Representing health departments, hospitals, municipalities and community health organizations, walking is being seen as the best way to prevent chronic disease, heart disease, diabetes, depression and some cancers. The US Centers for Disease Control and Prevention recommends everyone walk or engage in other moderate exercise for a half hour a day, five days a week. (An hour a day for children.)
For our target communities of Winter Park, Maitland and Eatonville, conditions are fair for walking. We have some highly walkable neighborhoods, but many are ringed by dangerous high-speed roads, like Lakemont, Forsythe, Horatio or 17-92. Our coalition of advocates is working hard to improve walkability in these more dangerous areas.
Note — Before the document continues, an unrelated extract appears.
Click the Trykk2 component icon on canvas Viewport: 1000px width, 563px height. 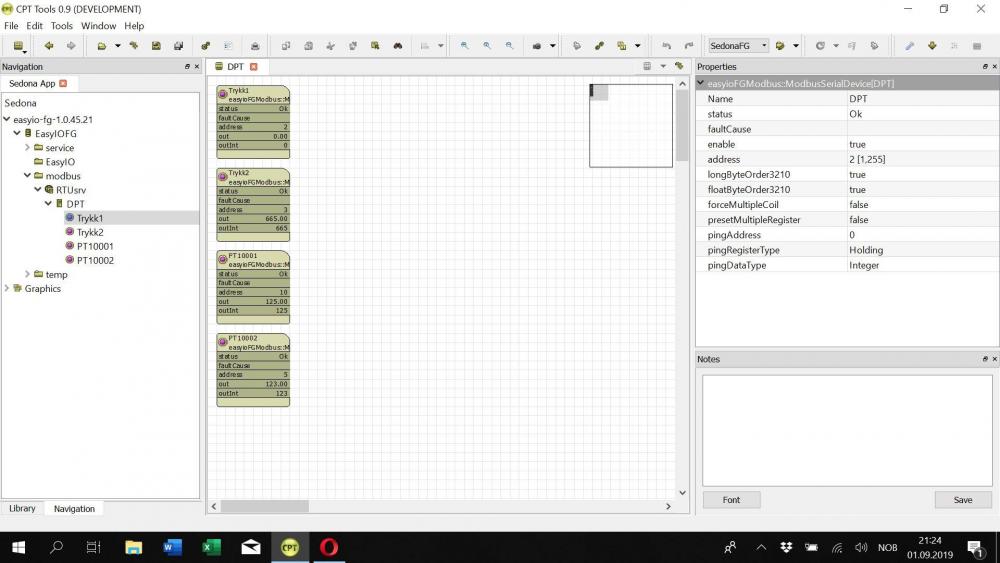pyautogui.click(x=223, y=176)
In some areas of our communities and in greater Central Florida, especially among low-income households, people of color and some immigrant communities, walking conditions are deadly and limit access to jobs and education. One-third of all African-Americans and one-quarter of all Latinos live without access to a car, according to a recent report. That means walking and public transit (which involves walking) represent important pathways to opportunities.
The ability to walk helps reduce the need to spend money on a car. Low income families spend 42% of their income on transportation compared to 22% among middle-income Americans (because the average cost of owning and operating a car is $8700 a year) .
Speaker after speaker at the conference stressed the fact that walking is a matter of equity. The Surgeon General said this is not about “checking the box” on equity, but about “all meaning all”. We must continue to strive for healthy walkable places for all Americans.